* _Questions on the material_
1 > Answer these questions using the article on meaningful use rules:
(a) How long was the comment period before the final regulations were written?
(b) How many senators signed the letter sent in April?
(c) To whom did the letter written by 37 Senate Democrats direct its criticism?
2 > Copy word for word everything in the article on meaningful use rules from "The final regulations" down to "webcast earlier today.".
3 > Extend the article on meaningful use rules past its last sentence.

* _Page extract_
▼

Today, the Centers for Medicare & Medicaid Services (CMS) announced its final version of “meaningful use” requirements for electronic health records (EHRs).  The new regulations responded to congressional criticism of draft regulations and abandoned an “all-or-nothing approach” in favor of greater flexibility for care providers.

The final regulations were written at the end of a six-month comment period that began when a draft version of the rule was published in January.  Also, the the Office of the National Coordinator (ONC) announced its final guidelines for EHR certification and testing via live webcast earlier today.

In April, a group of 27 senators signed a letter to then-acting CMS Administrator Charlene Frizzera, writing that they were “concerned that the CMS’ proposed rule regarding Medicare and Medicaid incentives for meaningful use of EHR technology is too restrictive.”

The group of senators included Orrin Hatch (R-UT), Amy Klobuchar (D-MN), Barbara Boxer (D-CA), and Lamar Alexander, (R-TN), who also expressed concern that the draft guidelines went “against the intent of Congress to reward those hospitals that already have taken important steps toward implementing EHR systems” by proposing an “all-or-nothing approach in which hospitals would be required to adopt all 23 separate EHR objectives.”

Another letter, authored by 37 Senate Democrats, had similar criticism for Kathleen Sebelius, Secretary of Health and Human Services.  The letter read, “while we believe that the general implementation framework outlined in the proposed rule should be preserved, starting with a phased, flexible approach to meaningful use would be a constructive change.”

▲

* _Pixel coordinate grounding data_
▼

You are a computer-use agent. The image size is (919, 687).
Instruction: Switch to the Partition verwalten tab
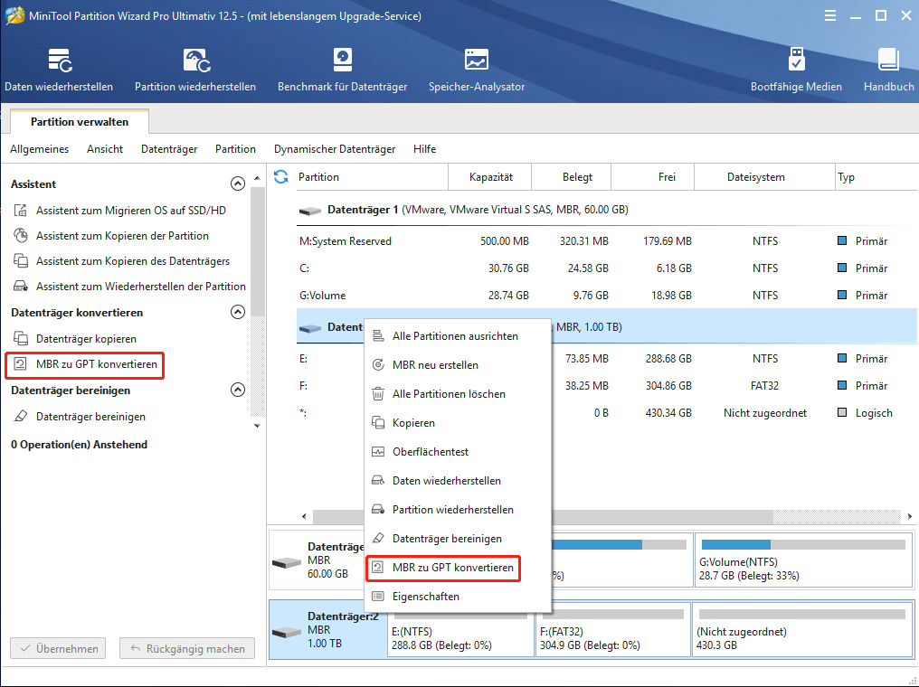tap(78, 120)
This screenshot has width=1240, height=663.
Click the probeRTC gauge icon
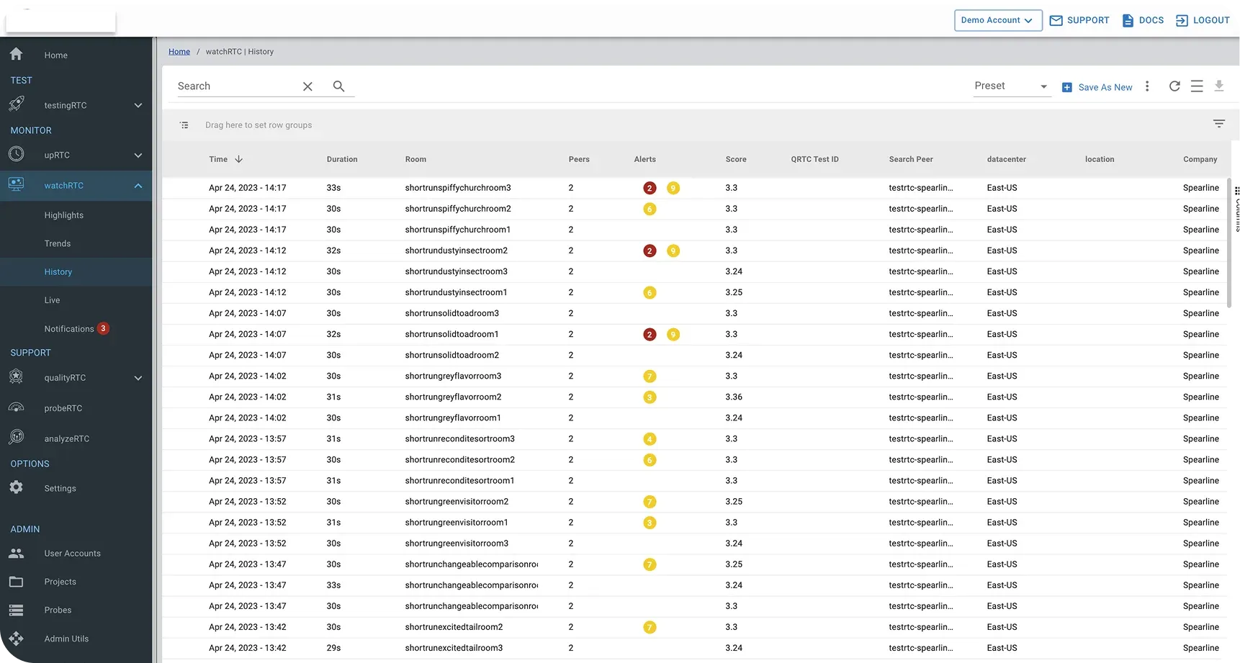pos(17,407)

▲

* _Answers for this exercise_
1 >
(a) Six months.
(b) 27.
(c) Kathleen Sebelius, Secretary of Health and Human Services.

2 >
The final regulations were written at the end of a six-month comment period that began when a draft version of the rule was published in January.  Also, the the Office of the National Coordinator (ONC) announced its final guidelines for EHR certification and testing via live webcast earlier today.

3 >
The new regulations pared the list of 23 separate EHR meaningful use objectives to 15 core requirements for physicians and 14 for hospitals.  Core requirements include processes like writing prescriptions electronically, providing patients with an electronic copy of their health information if they ask for it and maintaining an active medication list for all patients to prevent harmful drug interactions.

Care providers will have to choose ten goals from a “menu set” that they will have to meet by the second stage of nationwide EHR implementation, according to David Blumenthal, national Health IT coordinator.

“We want objectives to be ambitious but achievable,” said Dr. Blumenthal at an HHS briefing earlier today.  “The first thing we’ve done is add flexibility of choice, allowing different providers with different situations to take different pathways to meaningful use.”

Dr. Blumenthal also announced ONC’s final version of EHR certification regulations at the briefing, ending jurisdictional questions about which government agency would author reliability and privacy rules for the new technology.

Janet Dillione, CEO of Nuance Healthcare Solutions, said that the criteria released by CMS reflect that “a key part – an absolutely fundamental part – of Meaningful Use is physician adoption of IT; how they use IT, and how effectively they use it,” adding “now that the final regulations are available to us, the journey moves forward to implementation.”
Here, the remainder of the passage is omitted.